#### DATA FOR THE TASK

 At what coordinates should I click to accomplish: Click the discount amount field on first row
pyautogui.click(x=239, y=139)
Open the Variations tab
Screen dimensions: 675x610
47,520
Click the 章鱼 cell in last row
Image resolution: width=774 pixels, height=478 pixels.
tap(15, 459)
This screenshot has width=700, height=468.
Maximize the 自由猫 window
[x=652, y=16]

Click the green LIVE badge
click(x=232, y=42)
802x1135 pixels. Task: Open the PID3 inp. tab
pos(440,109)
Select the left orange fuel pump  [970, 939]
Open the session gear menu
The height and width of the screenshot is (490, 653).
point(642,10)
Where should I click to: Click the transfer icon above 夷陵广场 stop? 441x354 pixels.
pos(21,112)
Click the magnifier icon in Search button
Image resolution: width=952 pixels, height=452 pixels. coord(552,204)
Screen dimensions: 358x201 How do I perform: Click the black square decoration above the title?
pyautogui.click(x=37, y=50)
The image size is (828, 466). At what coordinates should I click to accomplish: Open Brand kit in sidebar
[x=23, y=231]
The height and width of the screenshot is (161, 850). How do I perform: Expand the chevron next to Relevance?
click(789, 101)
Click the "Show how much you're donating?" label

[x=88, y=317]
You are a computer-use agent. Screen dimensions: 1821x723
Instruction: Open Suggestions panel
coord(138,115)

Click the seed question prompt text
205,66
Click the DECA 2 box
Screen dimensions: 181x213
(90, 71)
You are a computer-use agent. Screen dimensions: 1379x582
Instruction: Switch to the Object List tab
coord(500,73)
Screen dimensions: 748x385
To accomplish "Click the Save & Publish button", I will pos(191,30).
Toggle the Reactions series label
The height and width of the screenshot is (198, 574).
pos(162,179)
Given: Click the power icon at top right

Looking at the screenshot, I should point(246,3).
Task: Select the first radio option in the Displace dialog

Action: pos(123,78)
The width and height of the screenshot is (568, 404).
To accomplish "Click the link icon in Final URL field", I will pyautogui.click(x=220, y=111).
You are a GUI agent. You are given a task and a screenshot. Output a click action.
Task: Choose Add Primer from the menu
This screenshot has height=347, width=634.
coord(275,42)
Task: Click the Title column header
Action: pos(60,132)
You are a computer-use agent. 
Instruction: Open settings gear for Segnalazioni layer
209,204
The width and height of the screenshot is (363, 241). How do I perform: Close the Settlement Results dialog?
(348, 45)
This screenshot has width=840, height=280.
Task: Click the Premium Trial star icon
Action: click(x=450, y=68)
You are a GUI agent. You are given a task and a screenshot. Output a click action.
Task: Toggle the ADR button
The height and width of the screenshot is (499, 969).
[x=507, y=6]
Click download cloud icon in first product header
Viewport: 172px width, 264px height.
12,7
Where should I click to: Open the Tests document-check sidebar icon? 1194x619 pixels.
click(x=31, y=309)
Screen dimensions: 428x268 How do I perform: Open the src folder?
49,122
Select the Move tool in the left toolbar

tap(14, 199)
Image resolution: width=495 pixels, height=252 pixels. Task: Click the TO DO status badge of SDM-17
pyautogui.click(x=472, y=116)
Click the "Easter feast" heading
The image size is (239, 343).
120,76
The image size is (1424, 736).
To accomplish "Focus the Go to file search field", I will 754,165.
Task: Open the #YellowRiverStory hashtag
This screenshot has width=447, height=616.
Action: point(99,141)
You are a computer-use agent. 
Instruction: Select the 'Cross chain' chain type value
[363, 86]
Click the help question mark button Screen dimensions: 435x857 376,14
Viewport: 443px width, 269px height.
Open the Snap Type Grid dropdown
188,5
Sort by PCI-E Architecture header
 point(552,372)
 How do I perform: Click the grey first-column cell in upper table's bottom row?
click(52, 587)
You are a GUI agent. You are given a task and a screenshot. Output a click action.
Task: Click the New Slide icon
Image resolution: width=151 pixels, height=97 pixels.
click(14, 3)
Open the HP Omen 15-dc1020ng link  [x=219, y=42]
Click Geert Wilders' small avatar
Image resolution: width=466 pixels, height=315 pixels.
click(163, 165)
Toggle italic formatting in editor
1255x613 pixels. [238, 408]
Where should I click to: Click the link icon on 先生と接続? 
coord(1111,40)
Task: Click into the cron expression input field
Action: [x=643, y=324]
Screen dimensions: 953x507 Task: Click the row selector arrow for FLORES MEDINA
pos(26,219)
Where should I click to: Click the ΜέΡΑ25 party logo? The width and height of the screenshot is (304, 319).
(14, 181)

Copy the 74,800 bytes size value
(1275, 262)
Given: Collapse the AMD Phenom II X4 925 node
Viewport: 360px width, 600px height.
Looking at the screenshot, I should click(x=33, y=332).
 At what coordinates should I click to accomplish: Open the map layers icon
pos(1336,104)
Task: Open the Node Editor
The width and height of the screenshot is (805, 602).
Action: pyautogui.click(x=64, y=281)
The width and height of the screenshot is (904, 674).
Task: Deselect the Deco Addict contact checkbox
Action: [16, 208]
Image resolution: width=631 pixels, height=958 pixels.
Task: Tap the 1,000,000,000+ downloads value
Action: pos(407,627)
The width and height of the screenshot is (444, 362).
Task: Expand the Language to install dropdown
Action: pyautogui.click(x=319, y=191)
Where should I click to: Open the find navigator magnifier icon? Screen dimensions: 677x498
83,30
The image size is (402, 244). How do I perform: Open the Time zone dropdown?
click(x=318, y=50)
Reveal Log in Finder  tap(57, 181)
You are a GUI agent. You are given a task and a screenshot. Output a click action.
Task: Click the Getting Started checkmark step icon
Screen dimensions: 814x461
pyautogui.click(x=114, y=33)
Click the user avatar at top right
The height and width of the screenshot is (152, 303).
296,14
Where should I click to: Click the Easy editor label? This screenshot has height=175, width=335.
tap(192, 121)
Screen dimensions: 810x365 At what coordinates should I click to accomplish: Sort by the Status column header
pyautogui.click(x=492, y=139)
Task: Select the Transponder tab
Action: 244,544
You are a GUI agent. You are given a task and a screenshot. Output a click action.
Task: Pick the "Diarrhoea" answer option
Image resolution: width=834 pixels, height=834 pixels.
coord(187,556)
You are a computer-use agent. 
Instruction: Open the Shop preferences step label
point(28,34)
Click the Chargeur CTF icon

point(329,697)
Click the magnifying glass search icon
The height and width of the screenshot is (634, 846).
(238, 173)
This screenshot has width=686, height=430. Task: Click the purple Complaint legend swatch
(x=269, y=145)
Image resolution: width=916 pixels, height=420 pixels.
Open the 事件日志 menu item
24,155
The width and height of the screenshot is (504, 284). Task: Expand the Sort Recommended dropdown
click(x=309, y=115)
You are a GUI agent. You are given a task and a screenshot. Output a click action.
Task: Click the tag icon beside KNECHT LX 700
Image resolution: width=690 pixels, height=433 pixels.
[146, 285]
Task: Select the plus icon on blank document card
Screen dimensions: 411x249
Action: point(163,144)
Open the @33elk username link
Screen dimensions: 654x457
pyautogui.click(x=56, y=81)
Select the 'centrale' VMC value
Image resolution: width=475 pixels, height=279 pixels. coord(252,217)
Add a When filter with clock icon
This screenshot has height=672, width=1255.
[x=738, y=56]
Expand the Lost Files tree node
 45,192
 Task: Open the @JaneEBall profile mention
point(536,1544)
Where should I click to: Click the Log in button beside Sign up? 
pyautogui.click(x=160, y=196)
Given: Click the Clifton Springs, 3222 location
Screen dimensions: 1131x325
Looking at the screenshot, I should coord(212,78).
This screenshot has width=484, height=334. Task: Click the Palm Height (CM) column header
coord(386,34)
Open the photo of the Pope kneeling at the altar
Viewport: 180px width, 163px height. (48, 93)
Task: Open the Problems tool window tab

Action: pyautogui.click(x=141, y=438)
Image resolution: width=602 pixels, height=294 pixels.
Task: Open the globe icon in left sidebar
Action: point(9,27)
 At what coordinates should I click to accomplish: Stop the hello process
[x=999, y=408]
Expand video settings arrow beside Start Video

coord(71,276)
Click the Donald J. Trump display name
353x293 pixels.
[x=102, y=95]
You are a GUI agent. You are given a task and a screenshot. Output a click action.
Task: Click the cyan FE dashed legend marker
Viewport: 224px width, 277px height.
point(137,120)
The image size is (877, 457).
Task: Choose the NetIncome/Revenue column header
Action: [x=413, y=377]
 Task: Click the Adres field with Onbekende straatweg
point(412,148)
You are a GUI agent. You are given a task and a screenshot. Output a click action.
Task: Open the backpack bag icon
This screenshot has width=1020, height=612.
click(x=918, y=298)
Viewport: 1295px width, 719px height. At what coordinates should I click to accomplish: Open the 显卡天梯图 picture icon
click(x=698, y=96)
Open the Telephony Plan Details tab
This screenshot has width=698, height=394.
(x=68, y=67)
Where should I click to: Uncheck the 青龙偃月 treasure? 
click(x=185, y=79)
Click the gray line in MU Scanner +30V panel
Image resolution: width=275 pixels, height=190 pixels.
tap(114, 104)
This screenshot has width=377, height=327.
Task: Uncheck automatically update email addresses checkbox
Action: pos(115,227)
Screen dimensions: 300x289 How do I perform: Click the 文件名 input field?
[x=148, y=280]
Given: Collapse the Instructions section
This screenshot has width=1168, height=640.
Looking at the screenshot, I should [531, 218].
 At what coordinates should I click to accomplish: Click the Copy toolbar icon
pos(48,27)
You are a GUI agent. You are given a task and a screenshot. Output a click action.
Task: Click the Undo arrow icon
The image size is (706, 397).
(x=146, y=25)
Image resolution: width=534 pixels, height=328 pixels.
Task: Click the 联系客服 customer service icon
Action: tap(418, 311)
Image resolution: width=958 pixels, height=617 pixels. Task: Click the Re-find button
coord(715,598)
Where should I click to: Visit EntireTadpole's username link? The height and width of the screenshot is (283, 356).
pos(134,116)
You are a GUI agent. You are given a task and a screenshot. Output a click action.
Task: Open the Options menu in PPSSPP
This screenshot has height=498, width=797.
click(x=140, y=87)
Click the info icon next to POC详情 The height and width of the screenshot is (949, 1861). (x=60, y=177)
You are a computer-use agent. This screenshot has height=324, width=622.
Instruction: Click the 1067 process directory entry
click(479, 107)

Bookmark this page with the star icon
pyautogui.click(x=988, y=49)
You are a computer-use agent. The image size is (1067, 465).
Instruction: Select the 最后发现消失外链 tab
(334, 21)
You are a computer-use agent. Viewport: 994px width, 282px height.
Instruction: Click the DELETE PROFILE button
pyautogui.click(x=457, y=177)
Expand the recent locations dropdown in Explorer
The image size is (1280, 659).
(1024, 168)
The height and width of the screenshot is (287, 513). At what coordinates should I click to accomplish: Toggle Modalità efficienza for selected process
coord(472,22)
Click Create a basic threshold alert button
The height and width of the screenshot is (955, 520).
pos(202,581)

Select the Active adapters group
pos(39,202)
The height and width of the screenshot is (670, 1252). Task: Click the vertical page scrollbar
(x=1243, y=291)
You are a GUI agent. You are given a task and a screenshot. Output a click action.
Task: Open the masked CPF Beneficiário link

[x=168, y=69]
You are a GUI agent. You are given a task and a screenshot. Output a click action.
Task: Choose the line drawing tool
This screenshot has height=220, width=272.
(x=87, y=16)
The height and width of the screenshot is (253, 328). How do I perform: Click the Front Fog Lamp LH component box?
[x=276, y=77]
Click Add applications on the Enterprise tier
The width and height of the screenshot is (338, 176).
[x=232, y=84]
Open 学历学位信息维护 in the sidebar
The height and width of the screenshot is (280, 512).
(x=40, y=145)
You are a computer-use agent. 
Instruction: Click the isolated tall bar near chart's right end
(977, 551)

########

• **SET EXERCISE**:
Retype the entries from the line containing "Task: Select the plus" through the line containing "pyautogui.click(x=160, y=196)", exactly as they stand.

• **TASK RESPONSE**:
Task: Select the plus icon on blank document card
Screen dimensions: 411x249
Action: point(163,144)
Open the @33elk username link
Screen dimensions: 654x457
pyautogui.click(x=56, y=81)
Select the 'centrale' VMC value
Image resolution: width=475 pixels, height=279 pixels. coord(252,217)
Add a When filter with clock icon
This screenshot has height=672, width=1255.
[x=738, y=56]
Expand the Lost Files tree node
 45,192
 Task: Open the @JaneEBall profile mention
point(536,1544)
Where should I click to: Click the Log in button beside Sign up? 
pyautogui.click(x=160, y=196)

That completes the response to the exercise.